Where is the Dalyan River?

The Dalyan River runs through one of the most impressive river valleys on the coast. When the sea level rose, perhaps in the 6th century AD, it caused the river to run more slowly and deposit silt and sand which blocked the harbour of the city of Caunus. The city slowly died like Ephesus, Miletus, Priene, Patara and Limyra. The river snaked back and forth across the wide valley, reeds and rushes filled the spaces and fish thrived in the slow water. Where the wide valley reached the sea, a broad, 2 1/2 mile sand bar was formed by the pressure of the sea against the river. Ony the shallowest boat can now cross this bar.

The beach here is a really nice place, especially for young children as the sand is fine and the sea is gentle. Further up the river, past Caunus, is Dalyan, a pleasant town, and further on there are two attractions: a large mud bath with facilities of great appeal to the young at heart, and a peaceful lake that is lovely for boating on a hot day.
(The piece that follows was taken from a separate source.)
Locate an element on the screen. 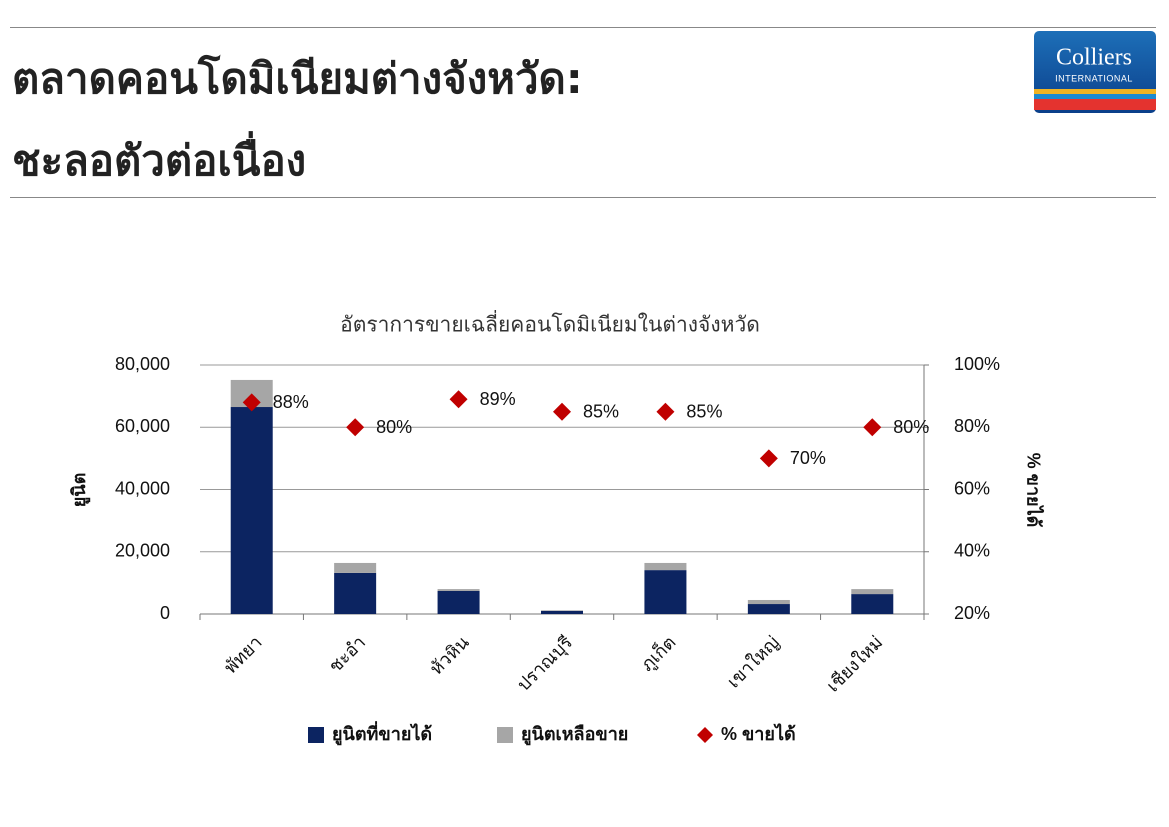  legend-marker is located at coordinates (705, 735).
We take a shallow boat from our gulet ‘Odysseus’ up the winding river where you can find large caretta turtles, a rare type of turtle whose nesting ground is the beach, coming to the water’s surface. Also we visit the impressive ancient city of Caunus to admire the Roman theatre and baths, and the ruins of the most interesting early Christian church on the coast. Going further in the flat-bottomed boat we view the large, rock-cut temple tombs cut into the sheer face of the mountains (as at Petra) before returning down the river to have a relaxing picnic on the boat, picking up some tasty river crabs on the way for our supper.